First Amendment Preliminary Injunction

Anthropic PBC v. U.S. Department of War

🏛 U.S. District Court for the Northern District of California · 📅 2026-03-09

Issue

Whether the Executive Branch violated the First Amendment by retaliating against Anthropic — through an unprecedented supply-chain-risk designation and government-wide blacklisting — because of Anthropic's public advocacy for safe and responsible AI use and its refusal to remove contractual restrictions on use of its AI model for lethal autonomous warfare and mass surveillance.

What Happened

Anthropic filed suit alleging that after it declined to remove contract terms restricting use of its frontier AI model for lethal autonomous warfare and mass surveillance of Americans, the President issued a directive targeting the company for its purportedly "Radical Left" and "WOKE" views, and the Secretary of War designated Anthropic as a supply-chain risk under 10 U.S.C. § 3252 — the first such designation ever applied to an American company — and ordered defense contractors to immediately cease doing business with Anthropic.
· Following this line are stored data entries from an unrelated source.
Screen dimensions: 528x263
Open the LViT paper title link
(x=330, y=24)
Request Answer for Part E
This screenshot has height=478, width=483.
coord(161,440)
In this reply brief in support of its motion for a preliminary injunction, Anthropic argues it is likely to prevail on three grounds: (1) the government's actions constituted First Amendment retaliation targeting protected speech (Anthropic's public advocacy, CEO statements, legislative testimony, and contract negotiating positions); (2) the Secretary's designation and secondary-boycott directive violated the APA as arbitrary, procedurally flawed, and in excess of statutory authority; and (3) the Presidential Directive violated due process and separation of powers by blacklisting Anthropic without statutory or constitutional authority. Anthropic invokes NRA v. Vullo and the three-part retaliation framework, arguing the government's own documents confirm that the adverse actions were expressly motivated by Anthropic's "rhetoric" and "ideology."

Why It Matters

This case presents a direct application of the government-coercion/retaliation doctrine — rooted in Bantam Books, Backpage v. Dart, and NRA v. Vullo — to an AI developer being punished by the Executive Branch for its expressed views on AI safety policy, extending the jawboning framework beyond platform moderation contexts to government contracting retaliation against a major AI company. If the court grants the injunction, it will be a significant precedent establishing First Amendment limits on the government's use of procurement and supply-chain authority to punish AI companies for their public policy positions and product design choices.